While 37% reported reduced demand for their services, a similar proportion (31.5%) have seen demand increase. One in five respondents has experienced an increase in late payments from customers, but only 8% have had difficulties making payments themselves, despite 17.8% experiencing difficulties with their supply chains.

Half (50.7%) of the businesses surveyed have seen increased demand for online services, and 76.7% have amended their sales and marketing model to adapt to an all-digital world.

Supporting businesses

Across the industry, changes have been implemented to help businesses get through the most challenging times in living memory. One such change is the increase in the contactless payment limit, which 65.8% of respondents feel has helped small businesses.

The other main changes respondents recognise as helping businesses and communities include increased flexibility on digital payment methods (75.7%), faster implementation of digital payment tools (46%), and the provision of digital onboarding (43.2%).

The personal impact

Of course, widespread lockdown is not just affecting businesses, but it has a profound impact on the individuals running and working for those businesses.

The most common positive personal effect reported by the respondents was the added connection with family due to working from home (33%), followed by reduced stress from commuting (25%) and the increased free time for exercise and resulting positive effect on wellbeing (15.3%).

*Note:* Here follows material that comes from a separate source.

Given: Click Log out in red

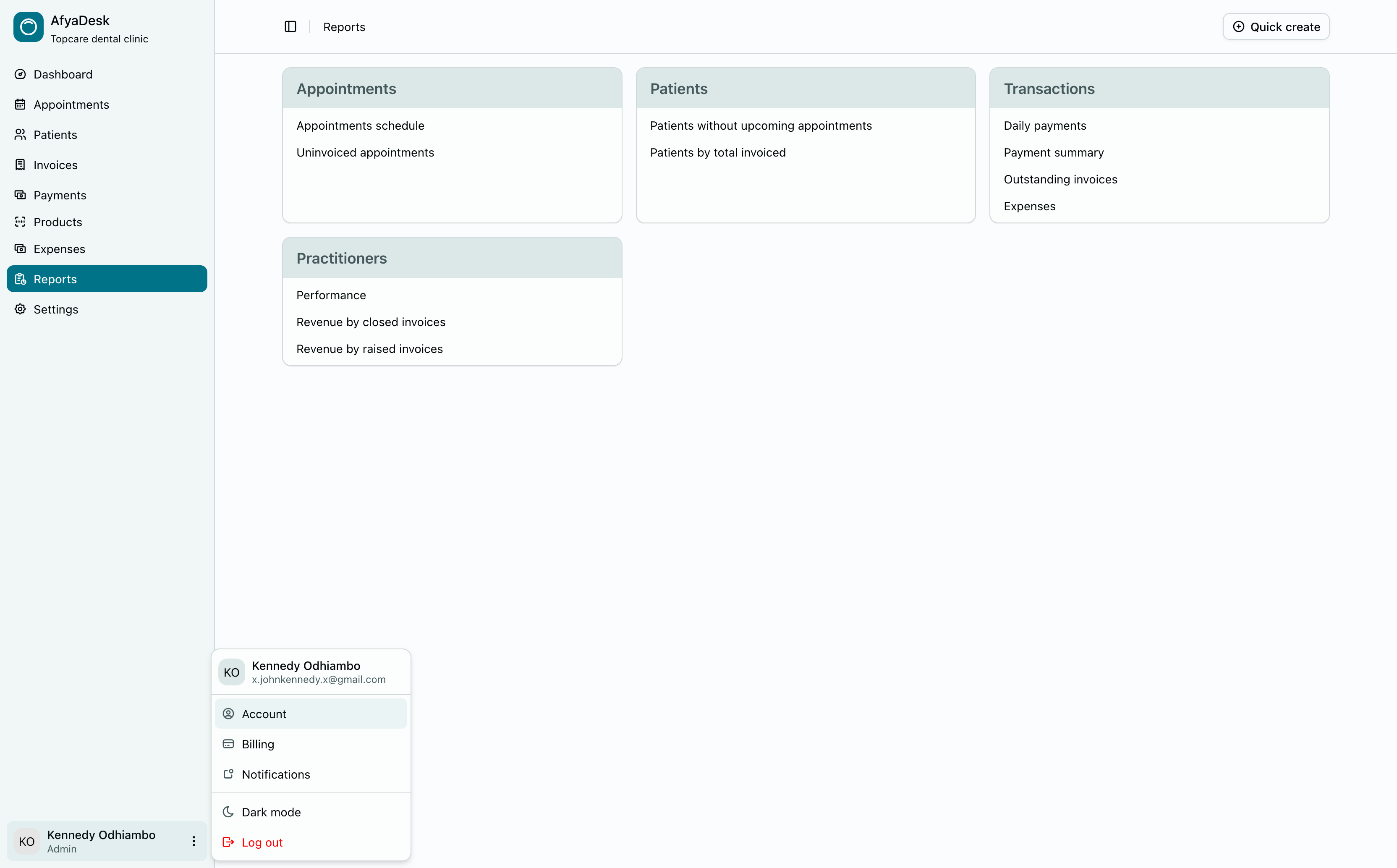Looking at the screenshot, I should click(x=262, y=842).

Adapting to homeworking has however also been challenging for some, with 32% saying they believe they have worked longer hours and have less time for leisure activities as a consequence of the new work-from-home culture. And nearly 1 in 10 (8.3%) have struggled to manage home schooling or childcare.

Looking ahead

In a rapidly changing and unpredictable landscape, it is difficult to look ahead. However, it is perhaps unsurprising to see that a significant 63.5% expect the pandemic to have a long-term impact on their business. A quarter expect the impact to be mostly positive; 10.8% expect a negative impact; and 63.5% believe the impact of the virus will be positive in some areas and negative in others.

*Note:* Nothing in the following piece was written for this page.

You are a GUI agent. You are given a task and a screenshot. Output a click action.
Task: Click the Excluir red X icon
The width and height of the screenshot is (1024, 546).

Opinion is mixed on when business life is likely to get ‘back to normal’. One in five (22%) expect normal working life to return with three months, however over a third (35.1%) see this taking between three and six months. And almost the same percentage (31%) do not expect normal service to resume for at least six months, taking us well into Autumn, or even into 2021.

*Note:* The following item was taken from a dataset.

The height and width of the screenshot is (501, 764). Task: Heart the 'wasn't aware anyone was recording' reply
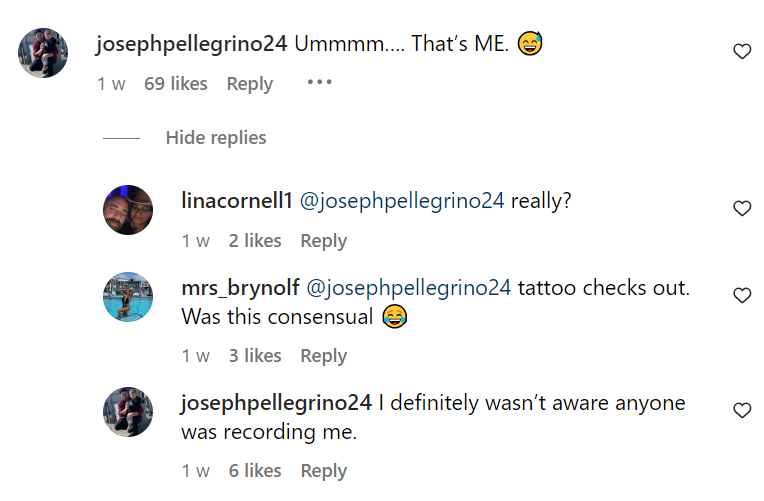click(x=742, y=410)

As discussed by the payments experts in the webinar, businesses able to adapt quickly and deliver new or re-purposed solutions under the new restrictions are the ones that will prosper and see those positive effects most clearly. These are undoubtedly difficult times through which people and businesses are living and working, and no doubt the responses to the survey would vary considerably from week to week as the global picture changes. But it is extremely encouraging to see the efficiency and enthusiasm with which businesses of all types and sizes have adapted to meet the latest challenges. They are not sitting back to wait and see what happens, they are investing in innovation, adapting and meeting customer needs. Those businesses able to deliver new solutions to meet the needs of their customers will gain significantly in the long term from providing a positive customer experience during difficult circumstances.